> [Problem requirements]:
Verbatim copy without pictures. Please print every entry as it stands.

BEGIN

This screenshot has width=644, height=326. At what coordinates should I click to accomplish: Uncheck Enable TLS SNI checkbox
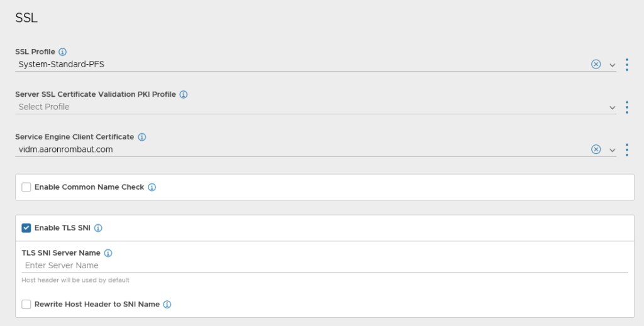click(26, 228)
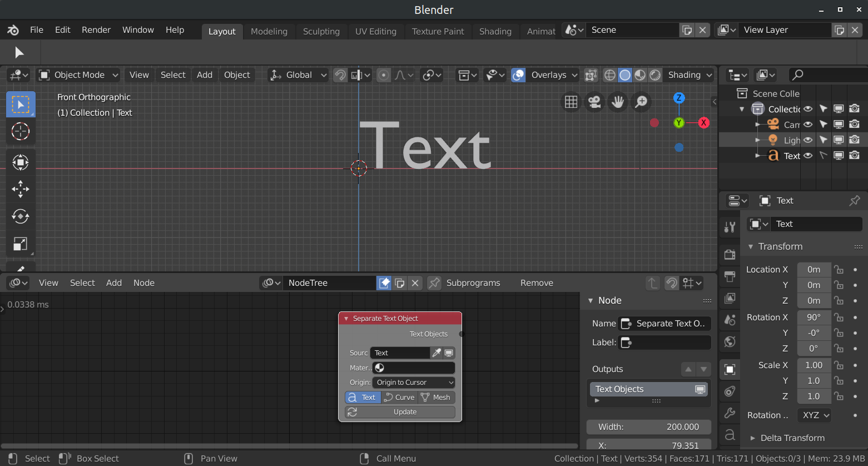
Task: Change the Origin option from Origin to Cursor
Action: coord(413,382)
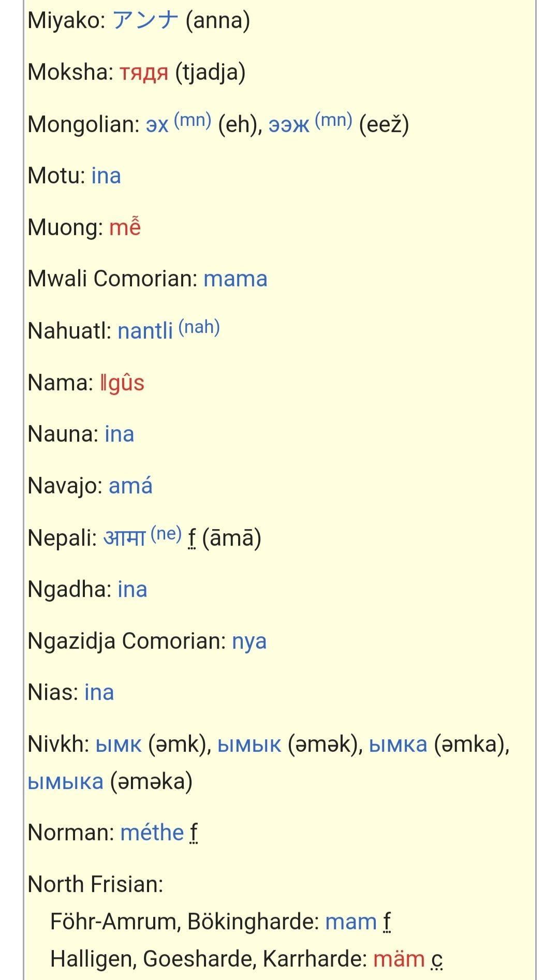
Task: Open the Mwali Comorian mama link
Action: pos(236,279)
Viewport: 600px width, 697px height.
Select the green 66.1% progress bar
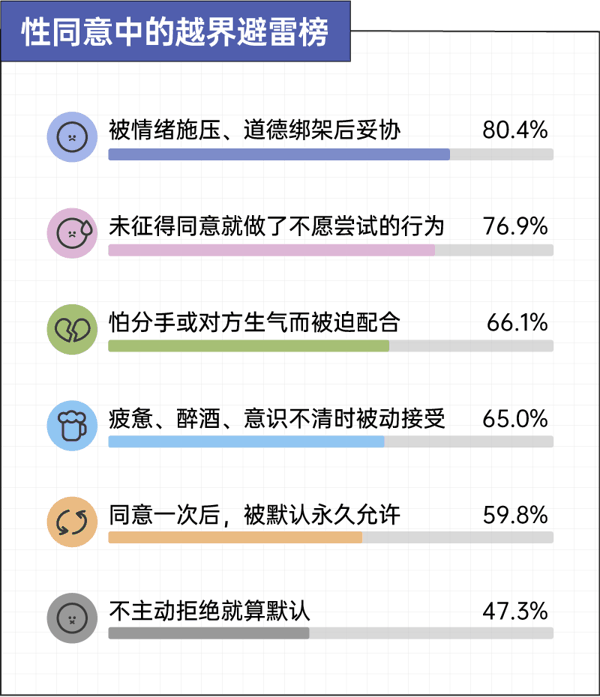point(249,346)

END

> [Exercise response]:
This screenshot has width=644, height=326. At what coordinates should I click to accomplish: Uncheck Enable TLS SNI checkbox
click(26, 228)
Task: Change the Origin option from Origin to Cursor
Action: coord(413,382)
Task: Open the Mwali Comorian mama link
Action: pos(236,279)
Viewport: 600px width, 697px height.
Select the green 66.1% progress bar
point(249,346)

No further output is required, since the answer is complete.